# Overview of Discretized Streams

**Discretized Streams** (or **DStreams**) are the basic abstraction provided by Spark Streaming. These are continuous streams of data. The DStream could be the input coming from a source, or the output data that was generated by performing functions on the input. DStreams are basically continuous series of RDDs, which is Spark’s abstraction of an immutable, distributed dataset. 

One of the consequences of this is that any operation applied on a DStream translates to operations on the underlying RDDs. For example, in the earlier example of converting a stream of lines to words, the flatMap operation is applied on each RDD in the lines DStream to generate the RDDs of the words DStream.

Spark Streaming provides two categories of built-in streaming sources.

* Basic sources: Sources directly available in the StreamingContext API. Examples: file systems, and socket connections.
* Advanced sources: Sources like Kafka, Flume, Kinesis, etc. are available through extra utility classes. We will go into more depth in these in later sections of the course.

If you want to receive multiple streams of data in parallel, you can create multiple input DStreams. This will create multiple receivers which will simultaneously receive multiple data streams. However, it is important to remember that a Spark Streaming application needs to be allocated enough cores to process the received data, as well as to run the receiver.

Besides TCP sockets, the StreamingContext API provides methods for creating DStreams from files as input sources.

* **File Streams:** For reading data from files on any file system compatible with the HDFS API (that is, HDFS, S3, NFS, etc.), a DStream can be created as `streamingContext.textFileStream(dataDirectory)`. Spark Streaming will monitor the directory dataDirectory and process any files created in that directory (files written in nested directories not supported). It's worth noting that 1) The files must have the same data format, 2) files must be created in the dataDirectory by atomically moving or renaming them into the data directory, and 3) once moved, the files must not be changed. So if the files are being continuously appended, the new data will not be read. For simple text files, there is also an easier method `streamingContext.textFileStream(dataDirectory)`. Since file streams do not require running a receiver, they do not require allocating cores for cluster computing.

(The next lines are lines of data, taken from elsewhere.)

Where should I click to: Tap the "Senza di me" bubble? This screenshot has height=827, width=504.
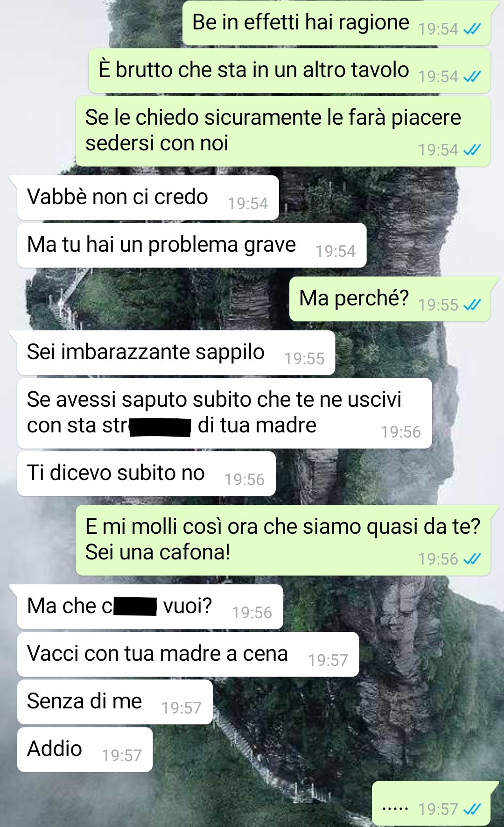pos(115,702)
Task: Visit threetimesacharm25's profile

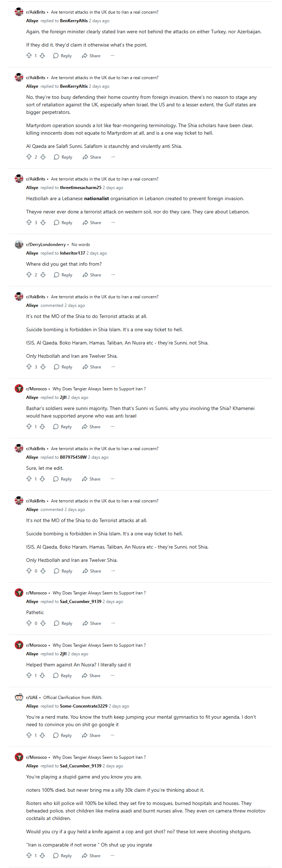Action: [81, 188]
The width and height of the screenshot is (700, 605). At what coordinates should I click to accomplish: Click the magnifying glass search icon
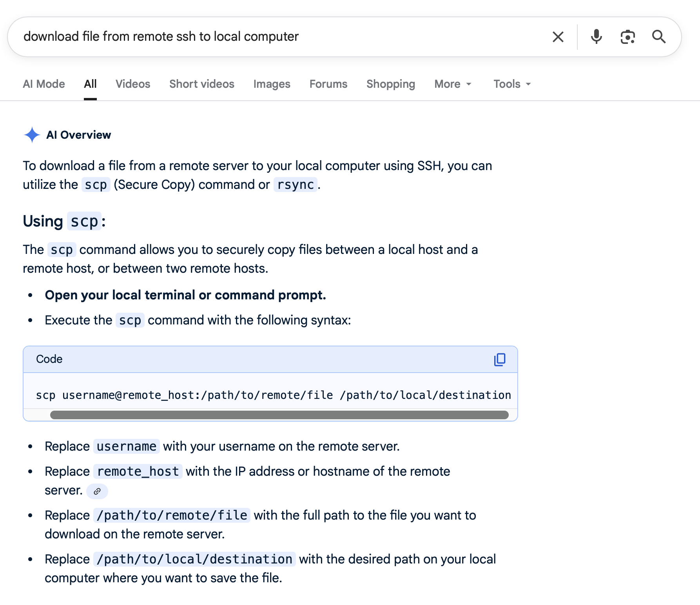coord(659,37)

* **Queue of RDDs as a Stream:** For testing a Spark Streaming application with test data, one can also create a DStream based on a queue of RDDs, using `streamingContext.queueStream(queueOfRDDs)`. Each RDD pushed into the queue will be treated as a batch of data in the DStream, and processed like a stream

* **Streams based on Custom Receivers:** DStreams can be created with data streams received through custom receivers.

### Demo
For testing a Spark Streaming application with test data, we are going to create a DStream based on a queue of RDDs, using `streamingContext.queueStream(queueOfRDDs)`. Each RDD pushed into the queue will be treated as a batch of data in the DStream, and processed like a stream.

In [None]:
import time
from pyspark import SparkContext
from pyspark.streaming import StreamingContext


if __name__ == "__main__":
    sc = SparkContext(appName="PythonStreamingQueueStream")
    ssc = StreamingContext(sc, 1)
    
    
    rddQueue = []
    for i in range(5):
        rddQueue += [ssc.sparkContext.parallelize([j for j in range(1, 1001)], 10)]
    
    inputStream = ssc.queueStream(rddQueue)
    mappedStream = inputStream.map(lambda x: (x % 10, 1))
    reducedStream = mappedStream.reduceByKey(lambda a, b: a + b)
    reducedStream.pprint()
    
    ssc.start()
    time.sleep(6)
    ssc.stop(stopSparkContext=True, stopGraceFully=True)

**important notes**

* When running a Spark Streaming program locally, do not use “local” or “local[1]” as the master URL. Either of these means that only one thread will be used for running tasks locally. If you are using an input DStream based on a receiver (e.g. sockets, Kafka, Flume, etc.), then the single thread will be used to run the receiver, leaving no thread for processing the received data. Hence, when running locally, always use “local[n]” as the master URL, where n > number of receivers to run (see Spark Properties for information on how to set the master).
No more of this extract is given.